Как только в дверях зала показались министры и среди них узнали Протопопова, подымается шум.
Трепов поднимается на трибуну, чтобы прочитать декларацию правительства. Крики усиливаются: "Долой министров! Долой Протопопова".
Очень спокойный, с прямым и надменным взглядом, Трепов начинает чтение. Три раза крики крайней левой заставляют его покидать трибуну. Наконец, ему дают говорить.
Декларация такова, какой он излагал мне позавчера. Параграф, в котором правительство заявляет о своем решении продолжать войну, встречается горячими апплодисментами.
Но фраза, относящаяся к Константинополю, падает в постоту, пустоту индиферентности и удивления.
Когда Трепов кончил чтение, заседание было прервано.
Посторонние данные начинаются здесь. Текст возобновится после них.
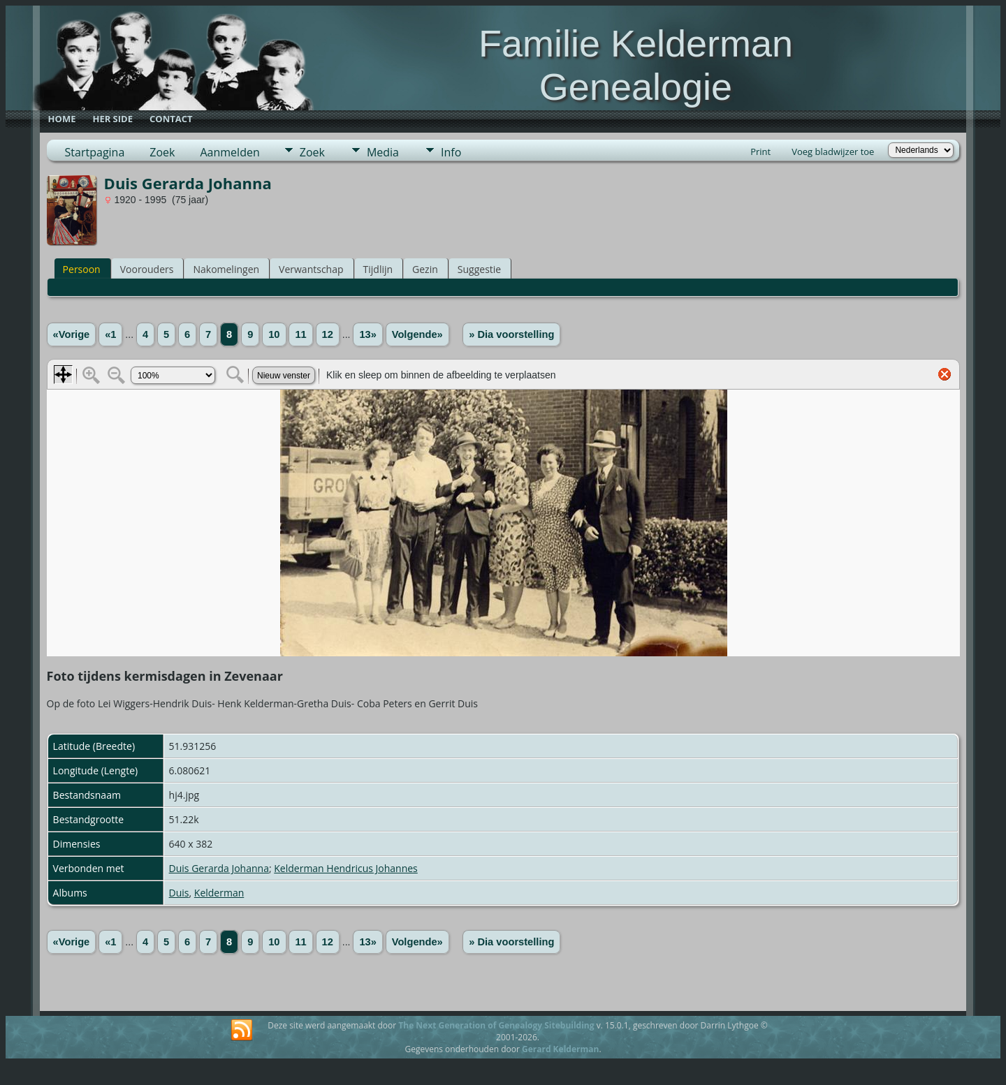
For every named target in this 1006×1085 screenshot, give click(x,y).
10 (273, 334)
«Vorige (71, 334)
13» (367, 334)
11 (300, 334)
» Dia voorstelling (511, 334)
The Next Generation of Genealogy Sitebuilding (496, 1025)
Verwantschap (311, 269)
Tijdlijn (378, 269)
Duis (179, 892)
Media (383, 152)
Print (760, 151)
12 (327, 334)
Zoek (162, 152)
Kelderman (219, 892)
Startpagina (95, 152)
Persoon (82, 269)
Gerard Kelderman (560, 1049)
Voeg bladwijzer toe (833, 151)
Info (451, 152)
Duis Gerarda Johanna (219, 868)
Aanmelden (229, 152)
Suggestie (479, 269)
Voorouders (147, 269)
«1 (110, 334)
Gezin (425, 269)
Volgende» (417, 334)
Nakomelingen (226, 269)
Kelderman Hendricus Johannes (346, 868)
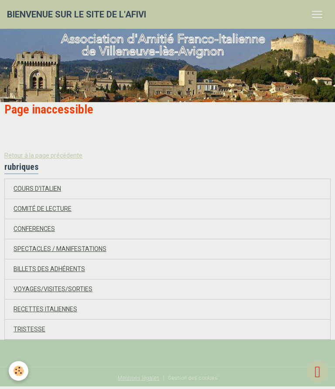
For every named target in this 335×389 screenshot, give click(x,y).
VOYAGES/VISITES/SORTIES (53, 289)
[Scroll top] (317, 371)
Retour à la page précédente (43, 155)
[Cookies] (18, 371)
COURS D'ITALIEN (37, 188)
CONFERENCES (34, 228)
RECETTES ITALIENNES (45, 309)
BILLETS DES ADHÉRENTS (49, 268)
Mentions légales (139, 378)
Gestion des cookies (193, 378)
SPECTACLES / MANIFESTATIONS (60, 248)
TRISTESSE (29, 329)
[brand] (76, 14)
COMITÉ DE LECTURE (43, 208)
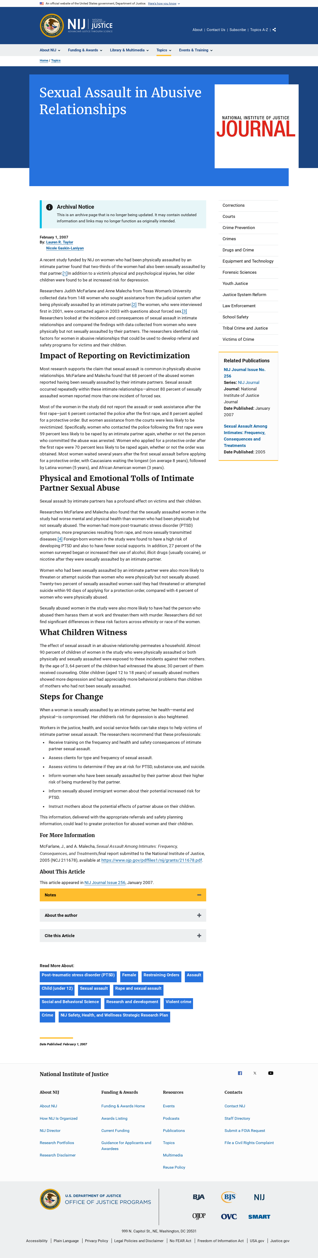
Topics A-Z (259, 30)
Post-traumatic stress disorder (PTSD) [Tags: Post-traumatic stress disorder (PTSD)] (78, 974)
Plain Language (66, 1241)
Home (44, 60)
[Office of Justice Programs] (52, 25)
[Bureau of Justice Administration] (199, 1201)
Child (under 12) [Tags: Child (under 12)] (57, 988)
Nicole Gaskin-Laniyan (65, 248)
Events (169, 1106)
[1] (65, 273)
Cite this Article (60, 935)
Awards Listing (114, 1118)
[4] (60, 539)
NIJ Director (50, 1130)
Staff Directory (237, 1118)
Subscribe (238, 30)
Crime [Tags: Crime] (47, 1015)
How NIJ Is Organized (59, 1118)
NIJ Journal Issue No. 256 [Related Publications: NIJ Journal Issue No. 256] (245, 372)
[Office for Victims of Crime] (229, 1220)
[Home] (90, 25)
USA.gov (257, 1241)
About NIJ (48, 1106)
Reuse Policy (174, 1167)
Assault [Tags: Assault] (194, 974)
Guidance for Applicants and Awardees (126, 1145)
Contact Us (216, 30)
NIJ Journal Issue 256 (104, 882)
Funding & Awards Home (123, 1106)
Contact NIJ (235, 1106)
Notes (50, 894)
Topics (56, 60)
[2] (134, 304)
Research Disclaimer (58, 1155)
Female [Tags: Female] (129, 974)
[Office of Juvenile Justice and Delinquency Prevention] (199, 1221)
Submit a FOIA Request (245, 1130)
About (197, 30)
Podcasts (171, 1118)
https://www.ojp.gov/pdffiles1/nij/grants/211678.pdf (151, 860)
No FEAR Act (180, 1241)
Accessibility (36, 1241)
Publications (174, 1130)
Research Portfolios (57, 1142)
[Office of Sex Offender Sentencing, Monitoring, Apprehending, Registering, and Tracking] (259, 1220)
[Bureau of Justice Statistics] (229, 1204)
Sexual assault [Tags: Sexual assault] (94, 988)
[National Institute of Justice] (259, 1201)
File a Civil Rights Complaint (249, 1142)
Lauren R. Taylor (59, 242)
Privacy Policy (96, 1241)
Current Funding (115, 1130)
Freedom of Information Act (221, 1241)
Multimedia (173, 1155)
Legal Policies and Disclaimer (138, 1241)
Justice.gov (279, 1241)
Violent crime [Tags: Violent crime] (178, 1001)
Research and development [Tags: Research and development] (132, 1001)
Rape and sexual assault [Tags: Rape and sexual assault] (138, 988)
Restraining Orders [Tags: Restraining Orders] (161, 974)
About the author (61, 915)
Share (278, 33)
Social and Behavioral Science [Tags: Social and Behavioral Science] (70, 1001)
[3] (184, 311)
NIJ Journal (248, 382)
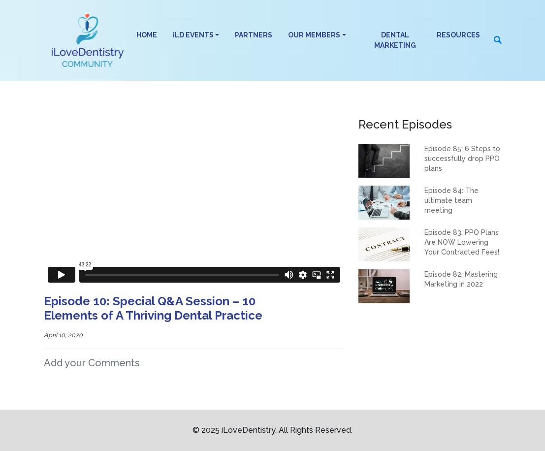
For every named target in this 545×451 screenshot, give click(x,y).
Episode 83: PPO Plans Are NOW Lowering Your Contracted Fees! (461, 242)
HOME (146, 35)
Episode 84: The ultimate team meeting (451, 200)
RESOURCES (458, 35)
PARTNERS (253, 35)
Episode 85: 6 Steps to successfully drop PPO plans (462, 158)
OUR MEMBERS (314, 35)
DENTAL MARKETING (395, 40)
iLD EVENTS (193, 35)
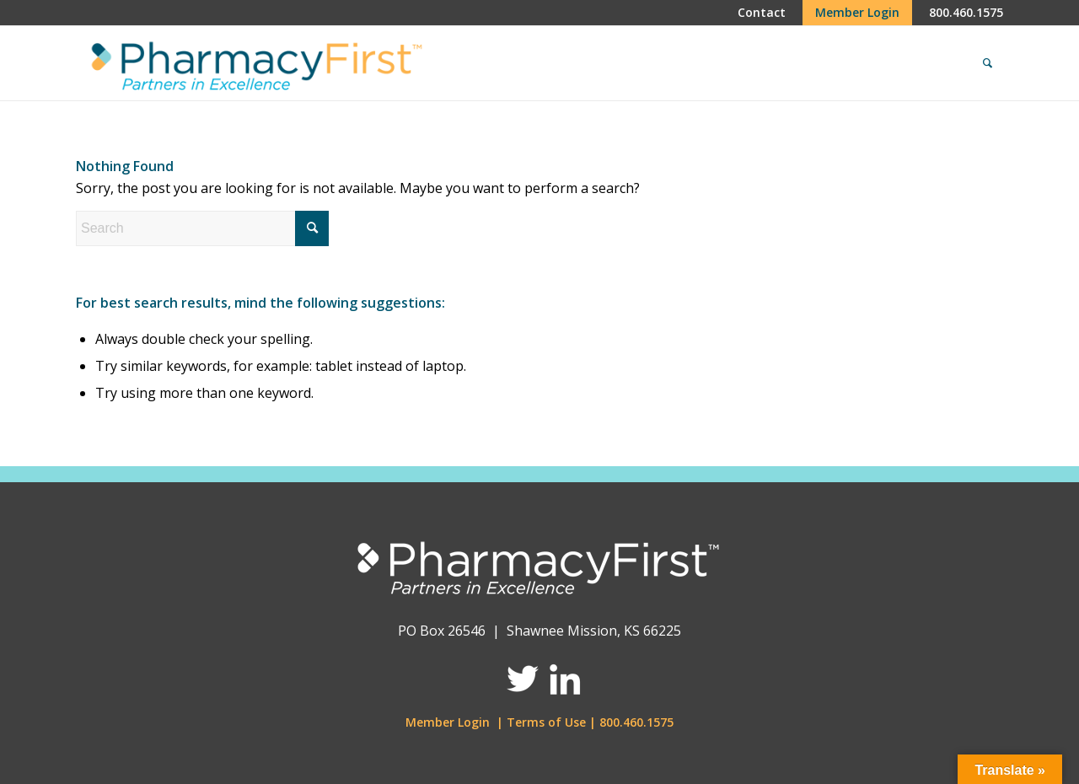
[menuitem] (761, 12)
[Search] (987, 63)
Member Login (447, 722)
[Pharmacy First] (253, 63)
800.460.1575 (636, 722)
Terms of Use (546, 722)
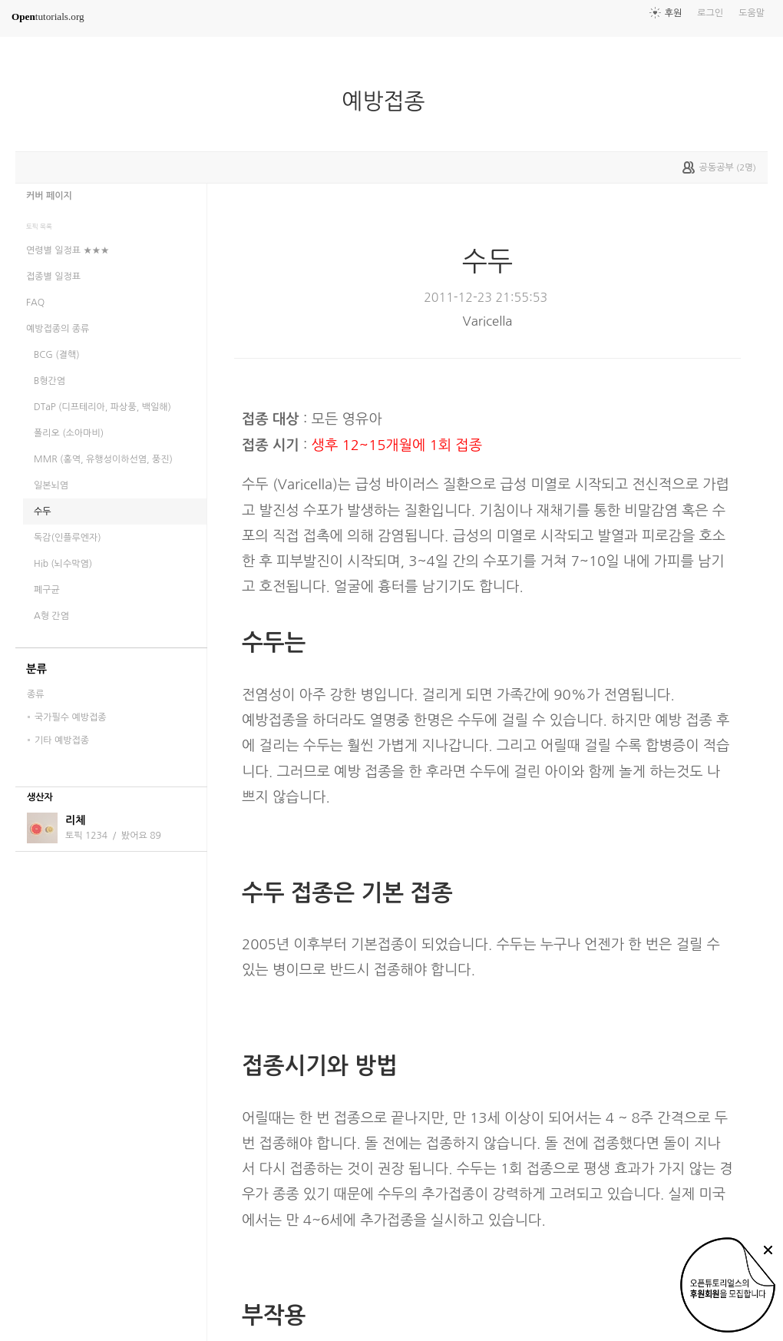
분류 (36, 669)
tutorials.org (48, 16)
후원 (673, 13)
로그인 (710, 13)
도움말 (751, 13)
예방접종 (389, 101)
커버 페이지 (49, 195)
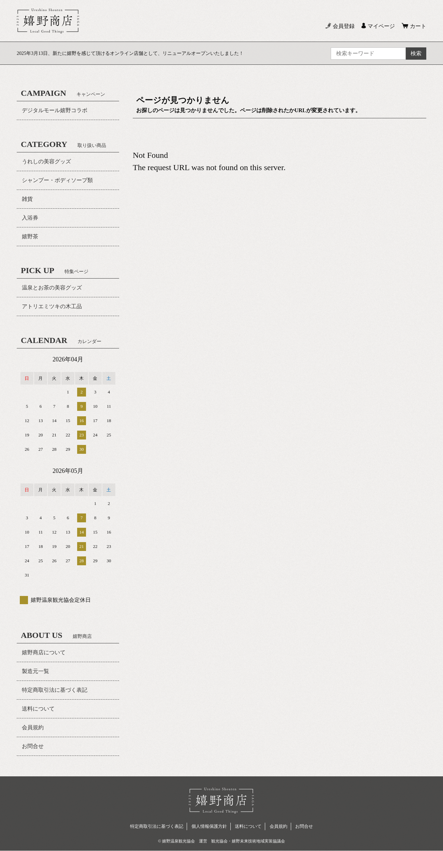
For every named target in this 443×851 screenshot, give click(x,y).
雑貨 (27, 199)
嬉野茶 (30, 236)
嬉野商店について (44, 652)
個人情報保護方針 (209, 826)
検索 (416, 53)
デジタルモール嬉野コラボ (54, 110)
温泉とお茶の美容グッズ (52, 287)
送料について (38, 709)
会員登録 (344, 26)
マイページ (381, 26)
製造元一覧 (35, 671)
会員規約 (33, 727)
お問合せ (33, 746)
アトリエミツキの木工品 (52, 306)
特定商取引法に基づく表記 (54, 690)
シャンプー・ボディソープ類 (57, 180)
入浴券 (30, 218)
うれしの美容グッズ (46, 161)
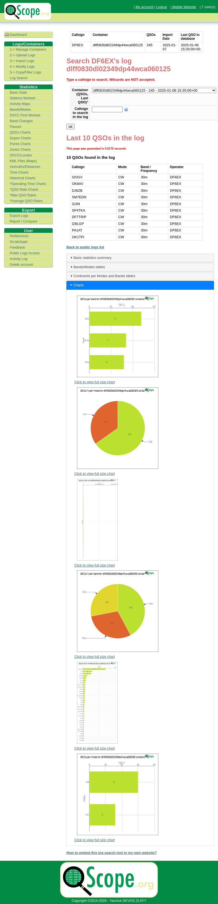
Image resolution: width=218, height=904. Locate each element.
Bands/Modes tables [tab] (87, 267)
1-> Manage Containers (28, 49)
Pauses (15, 127)
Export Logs (19, 215)
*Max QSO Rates (23, 195)
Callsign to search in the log (80, 113)
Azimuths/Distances (25, 167)
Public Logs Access (25, 253)
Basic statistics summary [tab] (90, 257)
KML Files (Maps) (23, 161)
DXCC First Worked (25, 115)
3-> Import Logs (22, 61)
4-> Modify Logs (22, 66)
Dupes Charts (20, 138)
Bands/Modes (20, 109)
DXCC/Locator (21, 155)
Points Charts (20, 144)
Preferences (19, 236)
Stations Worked (22, 98)
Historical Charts (22, 178)
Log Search (18, 78)
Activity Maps (20, 104)
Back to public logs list (85, 247)
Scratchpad (18, 242)
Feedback (17, 247)
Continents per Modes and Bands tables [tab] (102, 276)
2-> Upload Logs (22, 55)
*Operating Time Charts (28, 184)
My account (144, 7)
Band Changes (21, 121)
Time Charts (19, 172)
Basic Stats (18, 92)
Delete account (21, 264)
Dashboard (18, 35)
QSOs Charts (20, 132)
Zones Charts (20, 149)
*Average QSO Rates (26, 201)
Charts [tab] (76, 285)
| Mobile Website (183, 7)
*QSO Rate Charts (24, 189)
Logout (161, 7)
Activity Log (18, 259)
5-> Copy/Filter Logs (25, 72)
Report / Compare (23, 221)
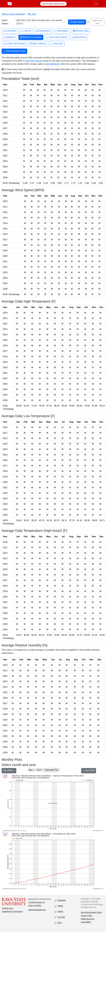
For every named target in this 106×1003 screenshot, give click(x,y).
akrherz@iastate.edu (36, 910)
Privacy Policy (86, 916)
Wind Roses (79, 37)
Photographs (43, 31)
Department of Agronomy (12, 911)
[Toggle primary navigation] (96, 3)
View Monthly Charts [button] (14, 51)
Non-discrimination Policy (91, 912)
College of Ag (7, 908)
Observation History (56, 37)
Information (10, 31)
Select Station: (5, 22)
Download (57, 44)
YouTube (60, 917)
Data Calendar (38, 44)
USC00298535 (52, 64)
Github (59, 911)
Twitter (59, 906)
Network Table (81, 31)
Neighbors (9, 37)
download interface (34, 61)
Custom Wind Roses (14, 44)
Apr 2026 (9, 770)
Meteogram (61, 31)
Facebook (60, 900)
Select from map (97, 21)
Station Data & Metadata (13, 14)
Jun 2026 (88, 770)
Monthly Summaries (31, 37)
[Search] (53, 4)
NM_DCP (32, 14)
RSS (58, 922)
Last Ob (26, 31)
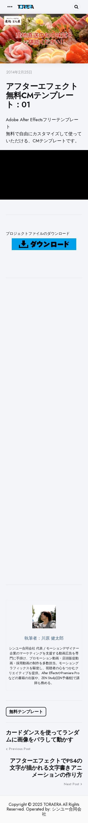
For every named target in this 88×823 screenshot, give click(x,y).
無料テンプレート (26, 712)
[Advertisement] (44, 431)
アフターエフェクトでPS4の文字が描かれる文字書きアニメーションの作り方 (46, 767)
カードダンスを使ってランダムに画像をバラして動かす (42, 736)
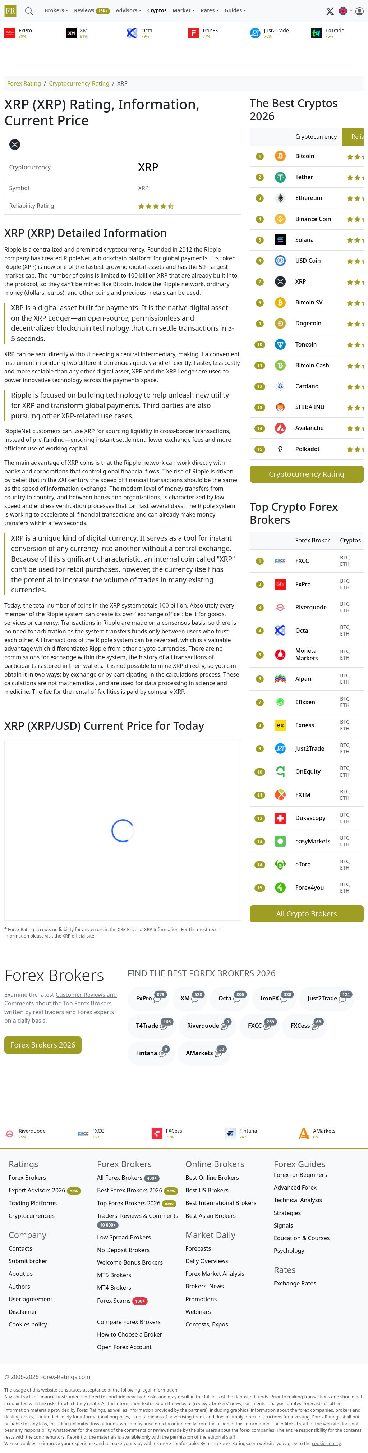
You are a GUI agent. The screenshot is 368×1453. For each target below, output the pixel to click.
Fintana (155, 1051)
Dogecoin (308, 323)
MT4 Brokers (114, 1288)
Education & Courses (302, 1238)
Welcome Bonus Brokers (130, 1262)
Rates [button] (208, 10)
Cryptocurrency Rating (79, 83)
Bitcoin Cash (312, 365)
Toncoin (306, 344)
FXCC (302, 561)
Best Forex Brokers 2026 (137, 1190)
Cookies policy (28, 1324)
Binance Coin (313, 219)
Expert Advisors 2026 (45, 1190)
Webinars (198, 1312)
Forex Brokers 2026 (42, 1045)
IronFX (278, 996)
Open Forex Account (124, 1347)
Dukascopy (310, 818)
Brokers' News (204, 1286)
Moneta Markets (306, 654)
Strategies (287, 1213)
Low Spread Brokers (124, 1237)
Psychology (289, 1251)
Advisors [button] (126, 10)
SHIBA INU (310, 407)
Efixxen (305, 702)
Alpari (303, 679)
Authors (19, 1287)
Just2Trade (310, 748)
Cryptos (157, 10)
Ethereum (308, 198)
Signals (283, 1225)
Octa (301, 630)
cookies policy (326, 1443)
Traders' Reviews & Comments (137, 1220)
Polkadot (307, 449)
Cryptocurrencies (32, 1216)
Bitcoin (304, 156)
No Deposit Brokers (123, 1250)
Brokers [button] (54, 10)
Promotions (201, 1299)
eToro (303, 864)
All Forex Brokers (128, 1178)
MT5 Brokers (114, 1275)
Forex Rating (24, 83)
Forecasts (198, 1248)
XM (194, 996)
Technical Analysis (298, 1200)
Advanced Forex (295, 1187)
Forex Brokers (27, 1178)
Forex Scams (122, 1301)
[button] (345, 11)
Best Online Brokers (212, 1178)
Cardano (307, 386)
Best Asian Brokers (210, 1216)
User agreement (30, 1299)
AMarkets (208, 1051)
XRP (300, 281)
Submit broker (28, 1261)
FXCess (309, 1024)
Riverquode (311, 607)
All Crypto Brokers (306, 913)
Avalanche (309, 428)
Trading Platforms (33, 1203)
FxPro (303, 584)
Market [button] (181, 10)
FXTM (302, 795)
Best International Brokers (221, 1203)
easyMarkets (312, 841)
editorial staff (221, 1437)
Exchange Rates (295, 1283)
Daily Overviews (206, 1261)
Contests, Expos (206, 1324)
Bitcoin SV (309, 302)
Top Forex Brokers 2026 (136, 1203)
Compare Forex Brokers (129, 1322)
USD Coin (308, 261)
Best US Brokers (207, 1190)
Депутаты рассеиваются по кулуарам. Я возвращаюсь к себе в посольство.
Мне сообщают, что вечером продолжение заседания было отмечено двумя речами, столько же неожиданными, сколь резкими, двух лидеров правой, графа Владимира Бобринского и Пуришкевича. К изумлению своих политических единомышленников, они произвели стремительную вылазку против ,позорящих и губяших Россию закулисных сил". Пуришкевич даже воскликнул:
"Надо, чтобы впредь недостаточно было одной рекомендации Распутина для назначения самых гнусных кандидатов на самые высокие посты. Распутин в настоящее время опаснее, чем был когда-то Лже-Дмитрий... Господа министры! Если вы истинные патриоты, поезжайте в Ставку; бросьтесь к ногам царя; имейте мужество заявить ему, что внутренний кризис не может Дальше продолжаться, что слышен гул народного гнева, что грозит революция и что не подобает темному мужику дольше управлять Россией."